PROMPT
Return each line of the entries below that contains the word "This", copied in full.
★ ★ ★ ★
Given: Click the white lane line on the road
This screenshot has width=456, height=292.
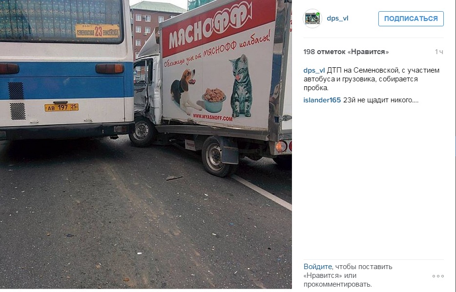Looking at the screenshot, I should click(262, 192).
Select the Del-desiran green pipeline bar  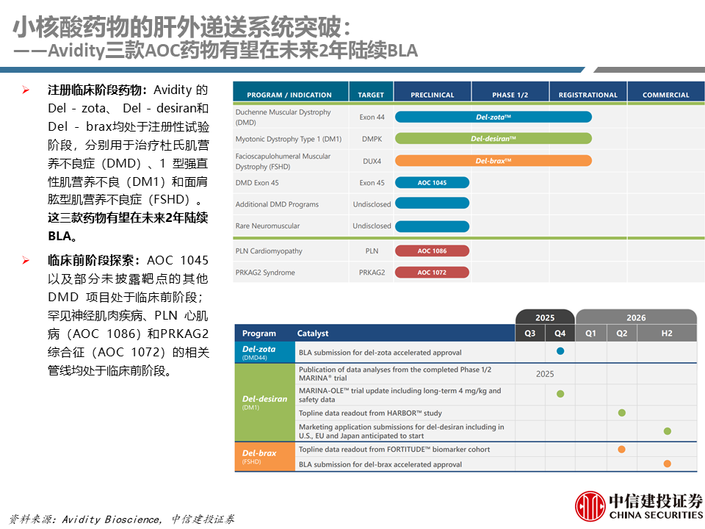(x=494, y=139)
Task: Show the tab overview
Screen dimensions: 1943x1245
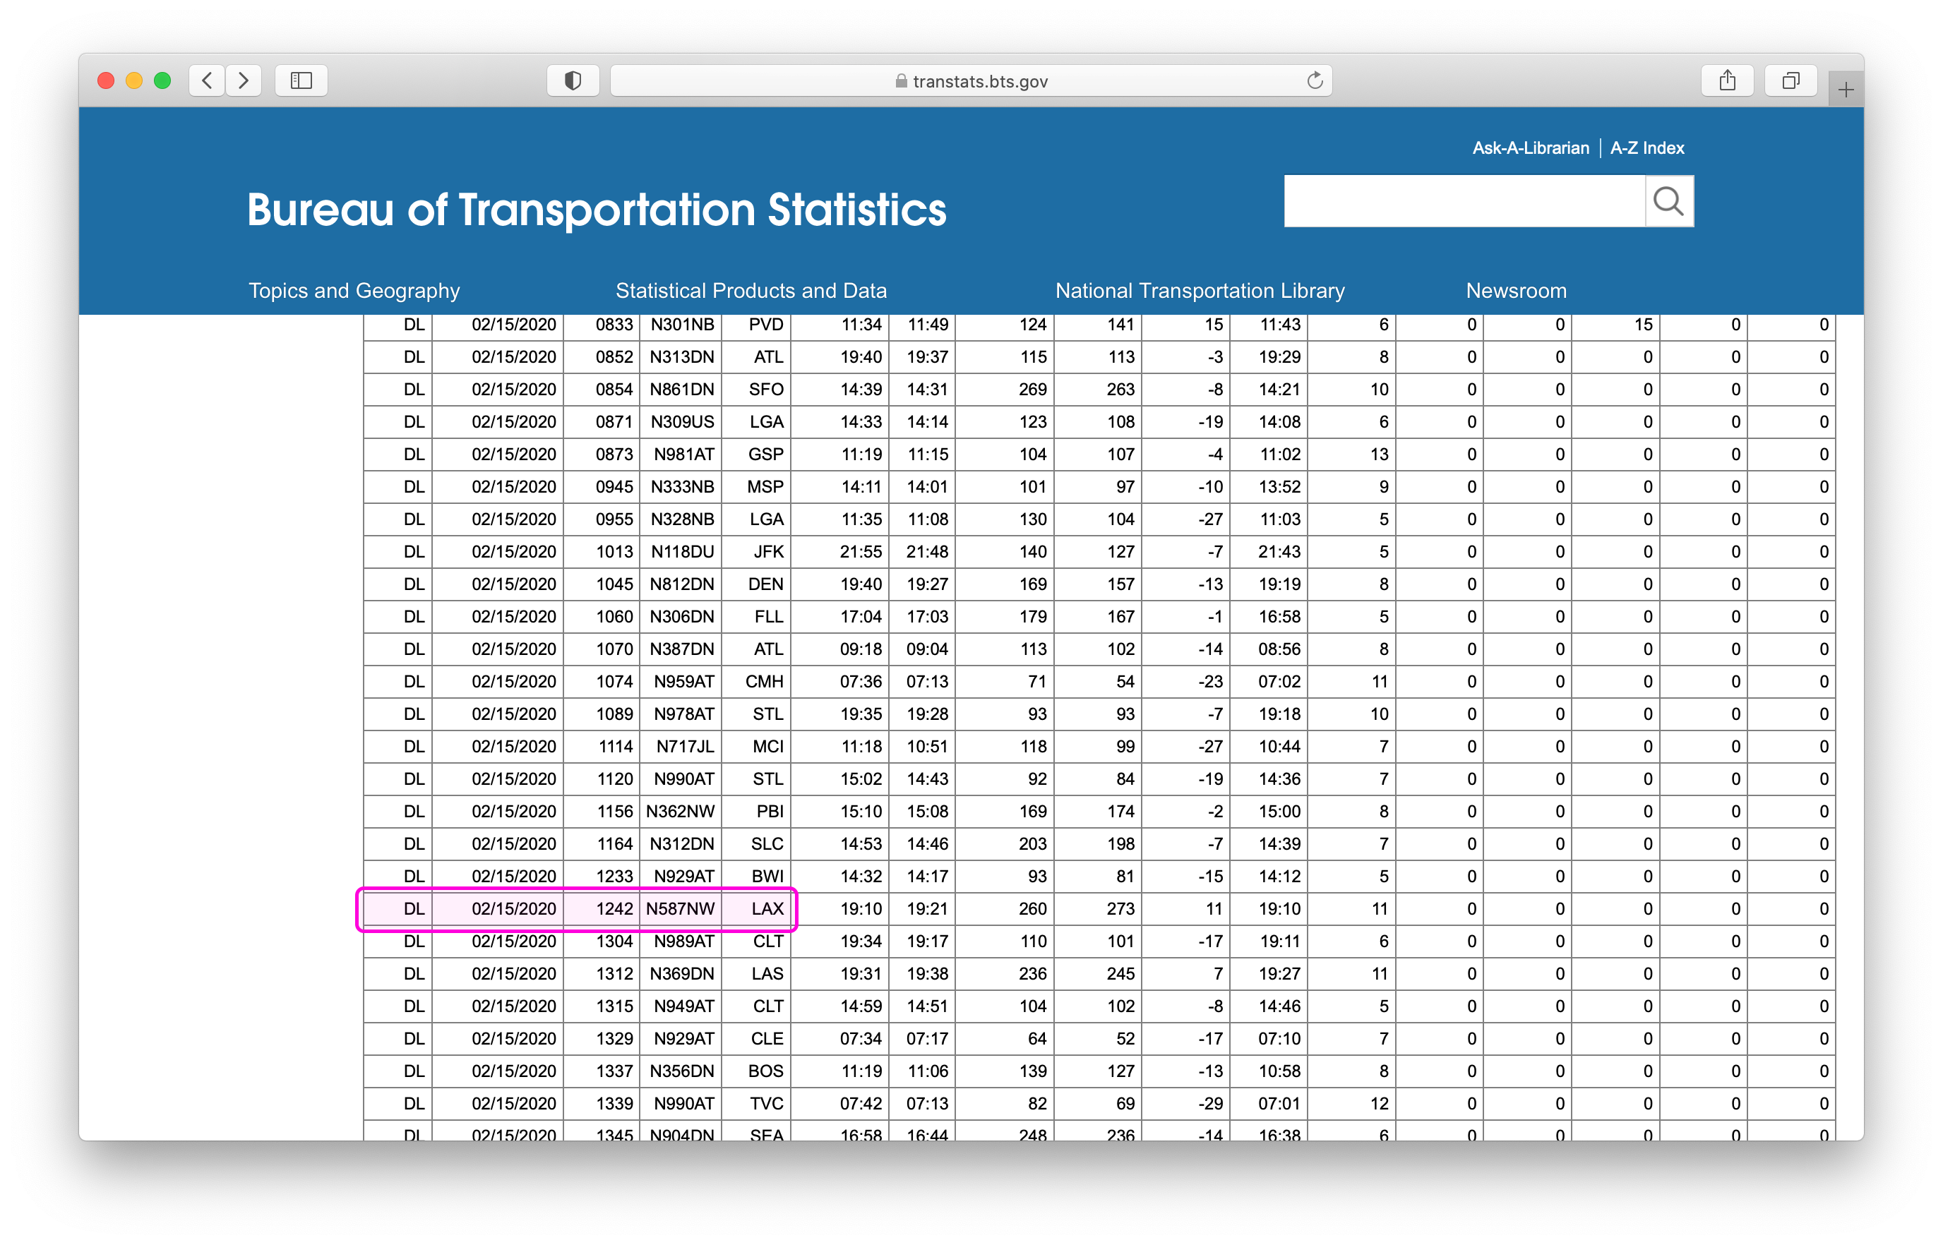Action: 1789,80
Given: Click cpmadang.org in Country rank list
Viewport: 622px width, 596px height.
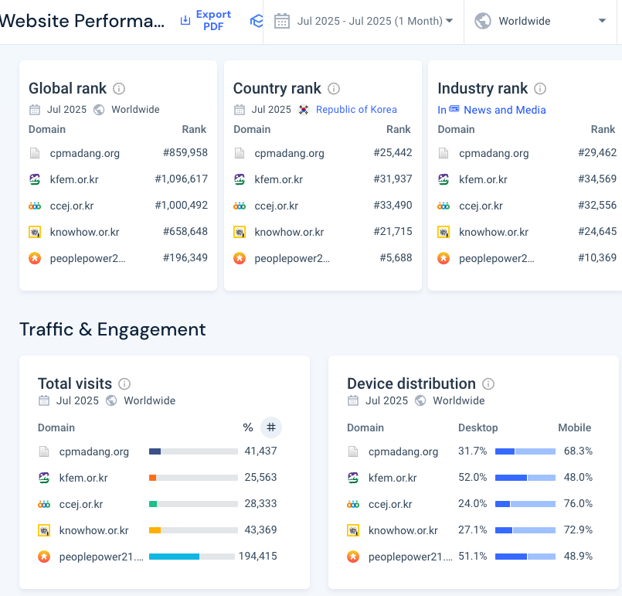Looking at the screenshot, I should pyautogui.click(x=289, y=153).
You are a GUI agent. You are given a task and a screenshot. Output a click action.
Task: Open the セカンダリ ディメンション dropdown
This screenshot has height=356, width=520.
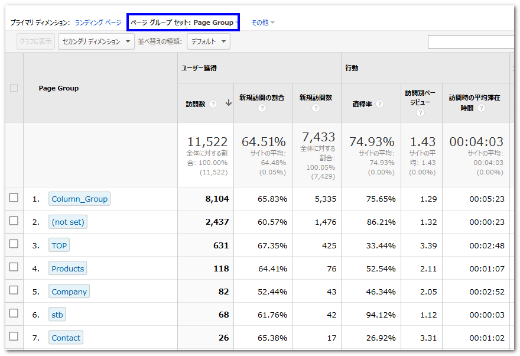click(x=96, y=41)
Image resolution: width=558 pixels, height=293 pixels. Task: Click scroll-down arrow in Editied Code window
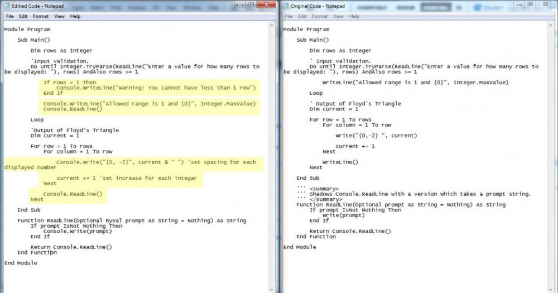coord(272,289)
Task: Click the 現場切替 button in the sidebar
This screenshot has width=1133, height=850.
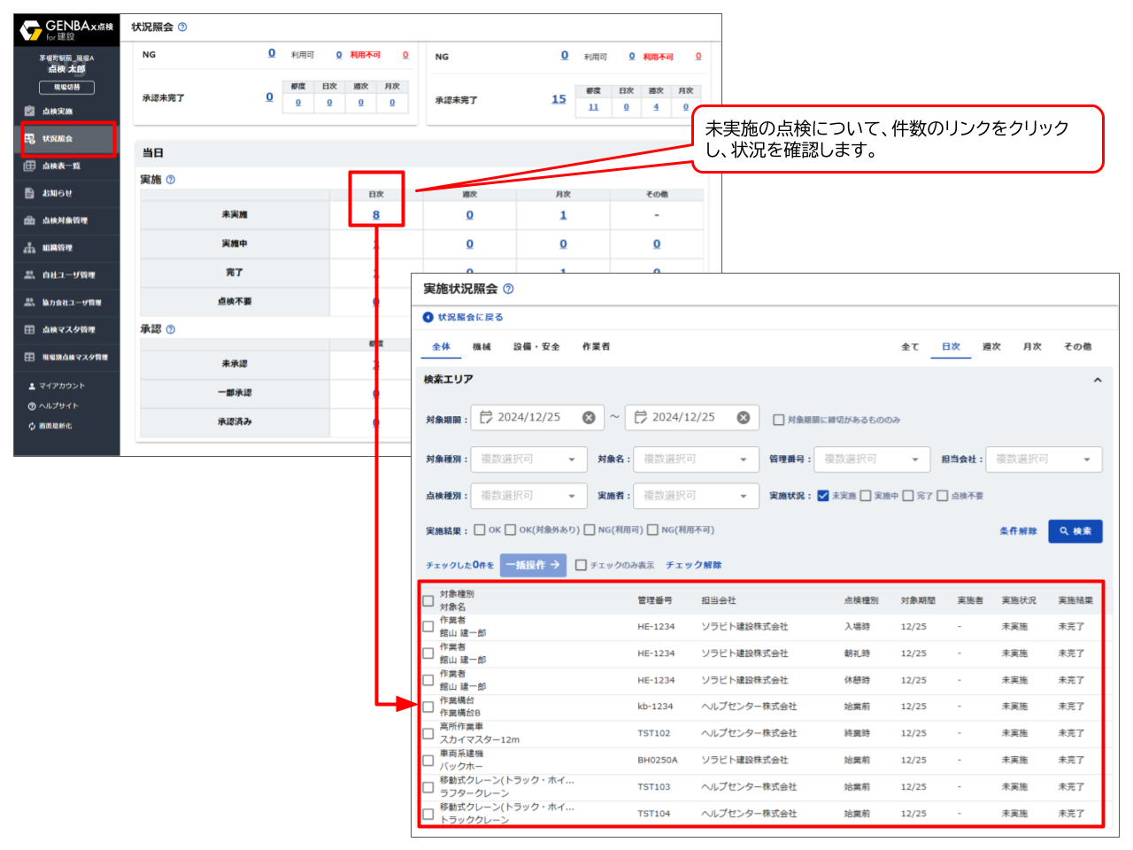Action: coord(67,88)
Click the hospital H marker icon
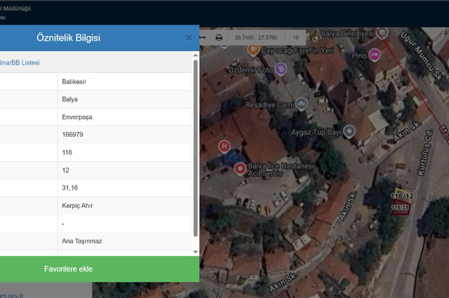 click(x=224, y=146)
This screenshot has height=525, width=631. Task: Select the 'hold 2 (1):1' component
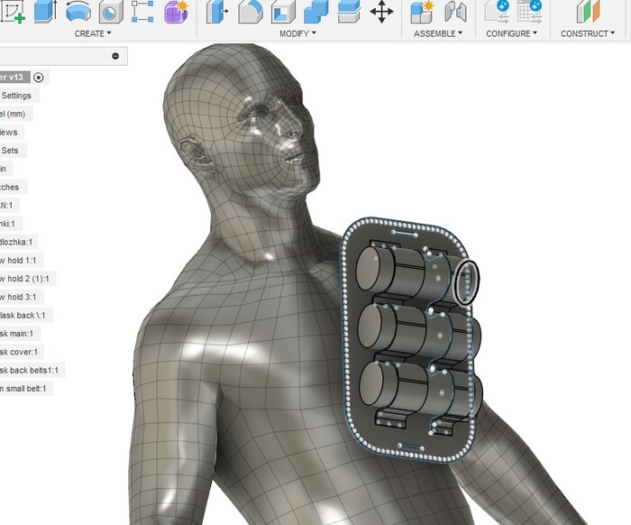[27, 278]
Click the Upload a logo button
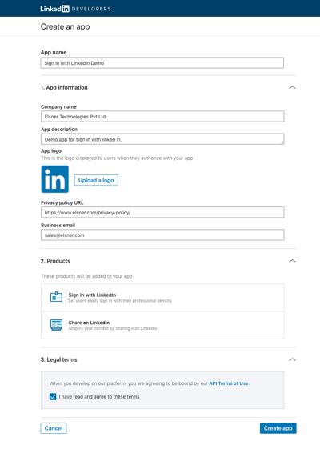320x453 pixels. [x=96, y=180]
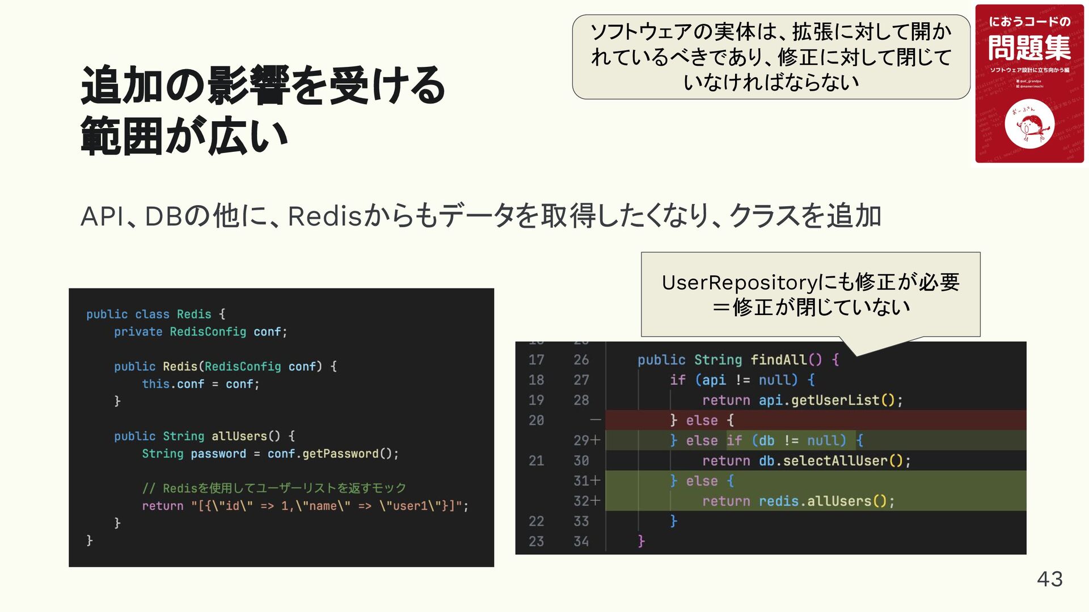Image resolution: width=1089 pixels, height=612 pixels.
Task: Click the minus marker on deleted line 20
Action: [595, 420]
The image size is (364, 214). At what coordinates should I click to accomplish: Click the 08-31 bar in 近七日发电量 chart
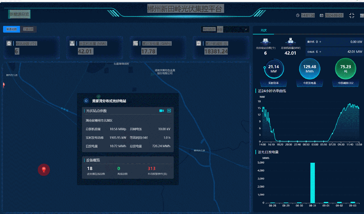pyautogui.click(x=312, y=183)
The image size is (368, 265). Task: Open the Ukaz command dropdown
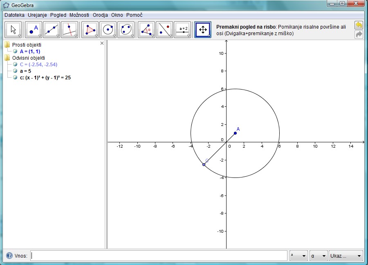(x=346, y=256)
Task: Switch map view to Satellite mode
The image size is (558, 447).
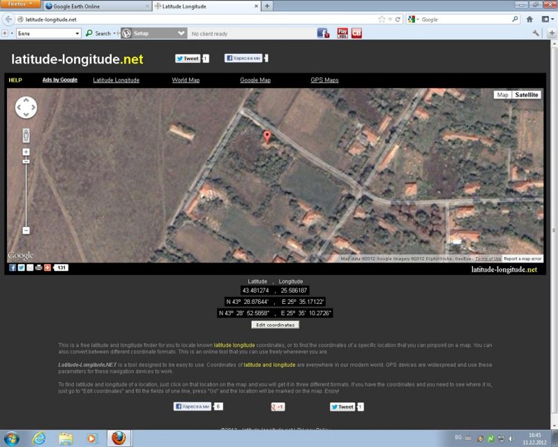Action: pos(527,95)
★ ★ ★ ★
THE SOLUTION
This screenshot has width=456, height=292.
This screenshot has height=356, width=520.
This screenshot has width=1133, height=850.
This screenshot has height=525, width=631. Task: Select the 'hold 2 (1):1' component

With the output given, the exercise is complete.